A series of reports, from agencies with no horse in the race, raises doubts about the sustainability of a decade-long upward trend that slowed only marginally during the worst of the 2008 recession, the same one that continues to plague housing prices in parts of the U.S.
There are glaring differences between the housing markets in the two countries. Where the U.S. wilted under foreclosures and soft sales, the Canadian market remained hot in many quarters. On average, homes are twice the cost here than in the U.S., though traditionally the two numbers have been at parity.
Even with some easing in Vancouver and Toronto, average home prices remain far out of reach of many residents.

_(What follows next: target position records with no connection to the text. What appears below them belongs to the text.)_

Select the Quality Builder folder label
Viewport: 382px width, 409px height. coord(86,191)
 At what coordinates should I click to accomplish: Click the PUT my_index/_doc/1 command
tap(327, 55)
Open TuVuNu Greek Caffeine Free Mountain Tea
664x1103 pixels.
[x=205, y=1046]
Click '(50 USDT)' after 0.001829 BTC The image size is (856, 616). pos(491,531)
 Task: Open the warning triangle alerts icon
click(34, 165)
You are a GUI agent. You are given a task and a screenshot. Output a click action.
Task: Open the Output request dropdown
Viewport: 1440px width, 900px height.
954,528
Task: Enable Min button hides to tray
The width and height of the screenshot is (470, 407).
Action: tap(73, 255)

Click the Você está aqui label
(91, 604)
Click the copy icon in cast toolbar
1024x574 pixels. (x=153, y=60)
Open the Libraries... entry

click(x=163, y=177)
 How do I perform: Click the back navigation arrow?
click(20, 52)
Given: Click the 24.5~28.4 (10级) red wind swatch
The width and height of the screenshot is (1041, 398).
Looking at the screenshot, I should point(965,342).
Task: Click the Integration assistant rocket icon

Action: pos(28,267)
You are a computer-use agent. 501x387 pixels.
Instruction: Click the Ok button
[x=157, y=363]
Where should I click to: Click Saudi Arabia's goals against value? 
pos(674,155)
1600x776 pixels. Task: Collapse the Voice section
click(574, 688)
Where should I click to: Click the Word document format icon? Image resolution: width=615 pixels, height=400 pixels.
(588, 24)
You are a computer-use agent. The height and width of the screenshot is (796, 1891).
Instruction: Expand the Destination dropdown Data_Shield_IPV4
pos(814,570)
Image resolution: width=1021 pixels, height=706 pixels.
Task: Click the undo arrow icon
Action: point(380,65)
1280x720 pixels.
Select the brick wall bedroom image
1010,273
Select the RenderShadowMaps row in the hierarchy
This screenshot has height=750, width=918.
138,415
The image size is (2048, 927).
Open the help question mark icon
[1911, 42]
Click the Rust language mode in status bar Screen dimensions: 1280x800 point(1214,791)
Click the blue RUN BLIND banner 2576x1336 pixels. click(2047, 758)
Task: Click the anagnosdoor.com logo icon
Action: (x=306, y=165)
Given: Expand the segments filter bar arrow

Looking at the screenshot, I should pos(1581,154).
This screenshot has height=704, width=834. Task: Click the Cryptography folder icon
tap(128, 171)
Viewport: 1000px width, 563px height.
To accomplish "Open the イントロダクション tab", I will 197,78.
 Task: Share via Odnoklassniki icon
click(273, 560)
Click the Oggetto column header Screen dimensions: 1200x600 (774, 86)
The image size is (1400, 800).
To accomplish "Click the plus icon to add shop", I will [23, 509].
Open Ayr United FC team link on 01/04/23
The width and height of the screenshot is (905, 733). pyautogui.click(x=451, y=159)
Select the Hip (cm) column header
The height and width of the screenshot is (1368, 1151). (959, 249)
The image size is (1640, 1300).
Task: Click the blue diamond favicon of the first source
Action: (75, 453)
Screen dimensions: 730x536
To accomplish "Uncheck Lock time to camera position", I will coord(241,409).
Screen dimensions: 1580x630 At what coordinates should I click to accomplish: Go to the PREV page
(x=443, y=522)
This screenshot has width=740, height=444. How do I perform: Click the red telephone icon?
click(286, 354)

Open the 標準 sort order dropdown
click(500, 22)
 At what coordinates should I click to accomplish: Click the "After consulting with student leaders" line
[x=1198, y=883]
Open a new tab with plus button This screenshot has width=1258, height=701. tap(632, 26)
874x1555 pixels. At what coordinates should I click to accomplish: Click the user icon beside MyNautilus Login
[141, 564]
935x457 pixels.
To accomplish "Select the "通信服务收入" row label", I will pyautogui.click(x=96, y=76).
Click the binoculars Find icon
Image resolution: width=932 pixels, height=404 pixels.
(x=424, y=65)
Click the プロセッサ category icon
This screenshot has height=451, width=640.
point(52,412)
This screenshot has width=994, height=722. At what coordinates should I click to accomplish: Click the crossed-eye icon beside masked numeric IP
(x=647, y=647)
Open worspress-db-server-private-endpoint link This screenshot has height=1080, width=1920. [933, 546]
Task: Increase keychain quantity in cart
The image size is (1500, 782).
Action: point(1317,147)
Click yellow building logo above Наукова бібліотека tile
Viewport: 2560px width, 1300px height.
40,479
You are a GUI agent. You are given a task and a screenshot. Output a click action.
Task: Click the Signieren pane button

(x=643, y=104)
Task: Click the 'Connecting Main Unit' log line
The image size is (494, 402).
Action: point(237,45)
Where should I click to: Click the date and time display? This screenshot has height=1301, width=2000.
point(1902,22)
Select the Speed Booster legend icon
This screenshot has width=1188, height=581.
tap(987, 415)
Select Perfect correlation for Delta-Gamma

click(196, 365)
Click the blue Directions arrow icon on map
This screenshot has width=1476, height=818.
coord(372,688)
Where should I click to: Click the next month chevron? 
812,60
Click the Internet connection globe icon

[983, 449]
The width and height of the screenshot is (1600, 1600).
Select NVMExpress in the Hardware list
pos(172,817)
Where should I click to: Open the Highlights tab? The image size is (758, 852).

None of that sounds sustainable. Some economists and market watchers are waiting on a correction. Still, there are plenty of us who see housing as a safe investment, unlike, for instance, the stock market, which remains volatile. Both markets are a gamble, however, and both were and continue to be heavily manipulated by the financial sector, the very industry responsible for the systemic corruption at the root of our economic woes.
Speculation, of course, is another word for gambling. When you buy stocks, you’re betting they’ll go up in price (or down, if you’re shorting). Other than securities, there are a host of speculative investments for those willing to take the risk. Speculation also extends to the housing market. This applies not only to people who buy homes to flip them, or farmland in the hope of a future subdivision, but to many who’ve entered the housing market in recent years.
Moves that counter risk and end the speculative aspect of real estate can only be a good thing. The real goal is housing people, after all, and the lower the price, the better.